Required work - In the records below, find every line with the word "will" and copy it.

[Items from a dataset]

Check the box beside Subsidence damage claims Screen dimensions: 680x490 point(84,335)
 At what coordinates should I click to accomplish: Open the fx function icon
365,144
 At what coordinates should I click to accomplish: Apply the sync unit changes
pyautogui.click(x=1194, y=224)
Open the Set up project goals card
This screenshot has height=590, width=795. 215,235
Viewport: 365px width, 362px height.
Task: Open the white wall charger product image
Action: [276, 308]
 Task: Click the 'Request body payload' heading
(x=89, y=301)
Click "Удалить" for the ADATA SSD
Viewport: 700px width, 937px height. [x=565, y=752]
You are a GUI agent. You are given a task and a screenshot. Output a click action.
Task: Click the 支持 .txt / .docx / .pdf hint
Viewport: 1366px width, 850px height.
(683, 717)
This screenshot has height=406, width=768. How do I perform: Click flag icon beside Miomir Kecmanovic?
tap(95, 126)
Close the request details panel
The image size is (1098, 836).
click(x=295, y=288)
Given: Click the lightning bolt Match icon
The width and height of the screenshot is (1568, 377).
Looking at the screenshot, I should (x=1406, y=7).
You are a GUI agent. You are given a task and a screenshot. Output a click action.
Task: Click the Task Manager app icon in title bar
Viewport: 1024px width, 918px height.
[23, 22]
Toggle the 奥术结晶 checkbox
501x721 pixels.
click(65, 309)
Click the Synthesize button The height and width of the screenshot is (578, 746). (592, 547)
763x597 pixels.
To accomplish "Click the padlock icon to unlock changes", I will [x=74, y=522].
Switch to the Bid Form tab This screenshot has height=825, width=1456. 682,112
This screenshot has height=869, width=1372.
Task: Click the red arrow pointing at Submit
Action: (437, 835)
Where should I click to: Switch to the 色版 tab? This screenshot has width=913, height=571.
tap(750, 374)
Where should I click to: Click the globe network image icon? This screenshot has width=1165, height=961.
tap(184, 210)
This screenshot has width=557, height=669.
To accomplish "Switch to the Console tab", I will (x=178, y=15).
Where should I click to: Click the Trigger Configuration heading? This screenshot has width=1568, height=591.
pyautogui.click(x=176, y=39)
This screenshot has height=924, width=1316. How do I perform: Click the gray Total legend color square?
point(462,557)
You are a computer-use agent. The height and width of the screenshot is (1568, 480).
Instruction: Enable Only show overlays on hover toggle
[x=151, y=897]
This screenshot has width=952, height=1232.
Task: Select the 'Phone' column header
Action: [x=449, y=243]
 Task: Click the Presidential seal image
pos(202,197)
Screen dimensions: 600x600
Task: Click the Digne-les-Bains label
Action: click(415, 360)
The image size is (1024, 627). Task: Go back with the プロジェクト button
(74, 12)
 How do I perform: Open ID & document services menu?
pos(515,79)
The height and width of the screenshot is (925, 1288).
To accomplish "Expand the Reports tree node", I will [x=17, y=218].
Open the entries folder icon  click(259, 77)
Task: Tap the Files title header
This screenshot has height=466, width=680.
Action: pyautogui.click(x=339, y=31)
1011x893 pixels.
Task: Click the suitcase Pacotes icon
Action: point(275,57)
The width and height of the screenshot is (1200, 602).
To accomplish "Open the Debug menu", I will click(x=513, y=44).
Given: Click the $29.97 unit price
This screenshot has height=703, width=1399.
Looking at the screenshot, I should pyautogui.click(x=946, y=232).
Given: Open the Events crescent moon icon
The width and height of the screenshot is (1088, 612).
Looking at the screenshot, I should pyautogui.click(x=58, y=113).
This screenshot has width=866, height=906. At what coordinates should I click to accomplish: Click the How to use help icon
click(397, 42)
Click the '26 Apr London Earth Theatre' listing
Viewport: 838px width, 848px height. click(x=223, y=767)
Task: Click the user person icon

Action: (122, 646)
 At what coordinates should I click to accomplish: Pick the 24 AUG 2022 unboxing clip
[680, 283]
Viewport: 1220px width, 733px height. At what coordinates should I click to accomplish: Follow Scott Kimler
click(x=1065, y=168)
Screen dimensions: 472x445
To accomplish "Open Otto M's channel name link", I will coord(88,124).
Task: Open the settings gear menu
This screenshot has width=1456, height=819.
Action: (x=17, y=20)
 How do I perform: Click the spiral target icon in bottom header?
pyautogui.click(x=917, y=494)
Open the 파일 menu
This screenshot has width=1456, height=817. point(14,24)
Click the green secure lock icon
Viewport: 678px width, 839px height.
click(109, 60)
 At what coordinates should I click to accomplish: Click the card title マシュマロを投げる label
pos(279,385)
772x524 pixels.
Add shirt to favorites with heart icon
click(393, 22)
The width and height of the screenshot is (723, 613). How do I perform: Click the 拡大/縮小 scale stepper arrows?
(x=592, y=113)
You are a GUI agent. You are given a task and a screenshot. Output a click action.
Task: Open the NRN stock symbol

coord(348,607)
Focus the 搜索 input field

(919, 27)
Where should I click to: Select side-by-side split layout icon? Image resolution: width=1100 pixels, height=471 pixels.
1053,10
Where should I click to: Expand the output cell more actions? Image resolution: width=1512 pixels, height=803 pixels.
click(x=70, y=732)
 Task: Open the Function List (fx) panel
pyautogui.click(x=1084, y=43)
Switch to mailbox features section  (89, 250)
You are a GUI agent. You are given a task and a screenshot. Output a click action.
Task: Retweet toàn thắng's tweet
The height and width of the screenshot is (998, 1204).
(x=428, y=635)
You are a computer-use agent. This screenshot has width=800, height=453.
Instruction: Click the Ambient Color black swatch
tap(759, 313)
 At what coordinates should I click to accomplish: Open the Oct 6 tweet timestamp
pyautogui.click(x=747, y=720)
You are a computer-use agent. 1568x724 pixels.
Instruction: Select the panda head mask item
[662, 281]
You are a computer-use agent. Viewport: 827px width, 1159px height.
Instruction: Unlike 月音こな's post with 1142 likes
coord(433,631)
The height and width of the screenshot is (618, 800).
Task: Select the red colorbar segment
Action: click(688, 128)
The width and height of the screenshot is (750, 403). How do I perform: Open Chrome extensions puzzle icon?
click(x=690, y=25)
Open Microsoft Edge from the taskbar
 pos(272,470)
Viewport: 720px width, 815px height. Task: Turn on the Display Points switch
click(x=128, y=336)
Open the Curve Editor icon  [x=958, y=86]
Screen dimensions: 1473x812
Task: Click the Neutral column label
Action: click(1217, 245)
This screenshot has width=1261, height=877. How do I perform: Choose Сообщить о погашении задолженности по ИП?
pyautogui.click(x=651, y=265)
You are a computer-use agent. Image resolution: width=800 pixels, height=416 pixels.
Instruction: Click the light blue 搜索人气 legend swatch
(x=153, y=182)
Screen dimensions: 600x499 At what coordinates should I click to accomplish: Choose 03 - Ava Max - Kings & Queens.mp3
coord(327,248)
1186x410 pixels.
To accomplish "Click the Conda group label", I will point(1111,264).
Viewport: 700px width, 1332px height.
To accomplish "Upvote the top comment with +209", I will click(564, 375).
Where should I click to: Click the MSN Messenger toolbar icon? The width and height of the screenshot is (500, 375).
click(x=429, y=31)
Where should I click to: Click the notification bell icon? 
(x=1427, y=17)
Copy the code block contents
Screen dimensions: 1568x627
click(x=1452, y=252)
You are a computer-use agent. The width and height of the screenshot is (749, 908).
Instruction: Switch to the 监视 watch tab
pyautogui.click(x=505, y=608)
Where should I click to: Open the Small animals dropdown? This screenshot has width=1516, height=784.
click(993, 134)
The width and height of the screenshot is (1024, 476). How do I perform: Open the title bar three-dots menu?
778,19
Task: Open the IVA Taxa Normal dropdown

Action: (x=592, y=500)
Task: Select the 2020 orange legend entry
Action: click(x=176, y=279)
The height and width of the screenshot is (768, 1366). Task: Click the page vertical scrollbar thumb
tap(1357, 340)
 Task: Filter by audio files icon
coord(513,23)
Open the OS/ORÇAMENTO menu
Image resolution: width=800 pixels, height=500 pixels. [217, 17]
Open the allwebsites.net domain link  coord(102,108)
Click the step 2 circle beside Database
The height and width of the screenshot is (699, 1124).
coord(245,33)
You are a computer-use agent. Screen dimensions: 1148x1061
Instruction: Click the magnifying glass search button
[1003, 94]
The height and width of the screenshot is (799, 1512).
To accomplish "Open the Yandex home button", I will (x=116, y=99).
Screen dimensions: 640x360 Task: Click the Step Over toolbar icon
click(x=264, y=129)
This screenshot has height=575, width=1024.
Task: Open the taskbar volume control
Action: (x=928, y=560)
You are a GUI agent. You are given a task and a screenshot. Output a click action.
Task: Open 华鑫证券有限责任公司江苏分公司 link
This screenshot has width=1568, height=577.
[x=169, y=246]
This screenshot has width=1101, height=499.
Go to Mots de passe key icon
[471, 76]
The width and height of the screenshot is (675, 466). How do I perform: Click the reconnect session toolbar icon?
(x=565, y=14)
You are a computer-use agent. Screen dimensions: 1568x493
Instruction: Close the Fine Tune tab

Answer section -
To accomplish "Click the padlock icon to unlock changes", I will [x=74, y=522].
To accomplish "Switch to the Console tab", I will (x=178, y=15).
To accomplish "Expand the Reports tree node", I will [x=17, y=218].
To accomplish "Open the Debug menu", I will click(x=513, y=44).
To accomplish "Open Otto M's channel name link", I will coord(88,124).
To accomplish "Click the Conda group label", I will point(1111,264).
To accomplish "Upvote the top comment with +209", I will click(564, 375).
To accomplish "Open the Yandex home button", I will (x=116, y=99).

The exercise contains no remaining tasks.